Der Rolls-Royce Wraith auf den Scottish Reliability Trials. MOTOR-TALK fuhr dorthin, wo der gute Ruf der Marke begründet wurde Der Rolls-Royce Wraith auf den Scottish Reliability Trials. MOTOR-TALK fuhr dorthin, wo der gute Ruf der Marke begründet wurde Quelle: Rolls-Royce

Von Jim Meininghaus

Glasgow - Meine Eltern waren Hippies. Ich sitze in einem Rolls-Royce. Einen größeren Gegensatz kann es in meinem Leben nicht mehr geben. Gut, es ist nicht mein Rolls-Royce. Insofern, Mama, Du kannst wieder ausatmen. Ich atme tief ein, den Duft à la Royce, der wie das teuerste Autoparfüm riecht und das auch ist.

Hippiekind hin oder her, ich wähle den Beifahrersitz, um den Wagen der Reichen kennenzulernen. Nicht aus falscher Bescheidenheit. Sondern aus wahrer Begeisterung.
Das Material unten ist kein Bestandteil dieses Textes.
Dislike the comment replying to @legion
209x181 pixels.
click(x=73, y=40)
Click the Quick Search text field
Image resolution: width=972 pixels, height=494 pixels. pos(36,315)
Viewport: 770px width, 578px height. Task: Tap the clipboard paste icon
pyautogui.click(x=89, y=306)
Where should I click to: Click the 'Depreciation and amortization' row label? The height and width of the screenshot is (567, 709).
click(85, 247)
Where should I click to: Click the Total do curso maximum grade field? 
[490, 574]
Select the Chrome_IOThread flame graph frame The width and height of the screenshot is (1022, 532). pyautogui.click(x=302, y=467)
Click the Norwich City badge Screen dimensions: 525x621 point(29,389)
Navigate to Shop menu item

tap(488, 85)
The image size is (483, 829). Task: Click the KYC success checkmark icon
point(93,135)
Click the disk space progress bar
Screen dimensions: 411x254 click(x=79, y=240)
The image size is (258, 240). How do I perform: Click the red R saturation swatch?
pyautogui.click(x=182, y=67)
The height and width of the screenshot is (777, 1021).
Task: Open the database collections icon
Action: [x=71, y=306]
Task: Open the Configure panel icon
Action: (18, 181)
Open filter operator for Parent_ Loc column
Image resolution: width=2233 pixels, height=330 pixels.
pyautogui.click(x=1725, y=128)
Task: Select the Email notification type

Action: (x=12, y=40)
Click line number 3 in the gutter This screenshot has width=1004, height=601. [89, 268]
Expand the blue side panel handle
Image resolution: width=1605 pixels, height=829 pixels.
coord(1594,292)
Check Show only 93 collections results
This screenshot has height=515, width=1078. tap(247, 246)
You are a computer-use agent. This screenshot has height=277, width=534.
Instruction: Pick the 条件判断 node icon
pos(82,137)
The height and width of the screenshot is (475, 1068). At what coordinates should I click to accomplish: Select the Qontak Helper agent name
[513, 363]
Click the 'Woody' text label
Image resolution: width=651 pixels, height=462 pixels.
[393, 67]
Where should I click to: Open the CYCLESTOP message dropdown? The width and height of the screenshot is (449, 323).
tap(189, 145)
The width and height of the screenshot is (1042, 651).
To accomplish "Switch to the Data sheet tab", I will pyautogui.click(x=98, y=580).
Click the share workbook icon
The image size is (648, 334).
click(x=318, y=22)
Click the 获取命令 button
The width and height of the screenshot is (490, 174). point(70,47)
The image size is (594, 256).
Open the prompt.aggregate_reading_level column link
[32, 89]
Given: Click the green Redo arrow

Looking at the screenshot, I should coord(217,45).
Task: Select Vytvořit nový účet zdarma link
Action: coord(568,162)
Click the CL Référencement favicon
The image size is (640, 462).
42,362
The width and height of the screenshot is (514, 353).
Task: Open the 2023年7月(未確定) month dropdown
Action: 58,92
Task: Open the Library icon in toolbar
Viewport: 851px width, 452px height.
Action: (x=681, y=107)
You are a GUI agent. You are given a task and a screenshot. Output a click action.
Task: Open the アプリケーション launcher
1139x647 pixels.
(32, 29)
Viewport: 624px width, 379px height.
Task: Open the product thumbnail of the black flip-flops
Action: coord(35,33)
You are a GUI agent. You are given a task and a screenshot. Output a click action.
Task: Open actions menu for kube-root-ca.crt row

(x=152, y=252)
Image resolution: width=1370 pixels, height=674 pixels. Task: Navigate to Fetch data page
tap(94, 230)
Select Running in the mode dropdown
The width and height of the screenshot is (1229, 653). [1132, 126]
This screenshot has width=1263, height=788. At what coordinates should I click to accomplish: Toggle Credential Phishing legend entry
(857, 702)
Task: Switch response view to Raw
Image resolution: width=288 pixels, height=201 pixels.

Mein Leitsatz im Job lautet: „Pay attention to details“, "Achte auf Details.“ Das geht in keinem Auto der Welt besser als in einem Rolls-Royce. Das war schon vor 100 Jahren so, als der Maharadscha von Indien 20 Prozent der Jahresproduktion der noblen Briten aufkaufte und mit Gold, Juwelen und Tierfellen verzieren ließ.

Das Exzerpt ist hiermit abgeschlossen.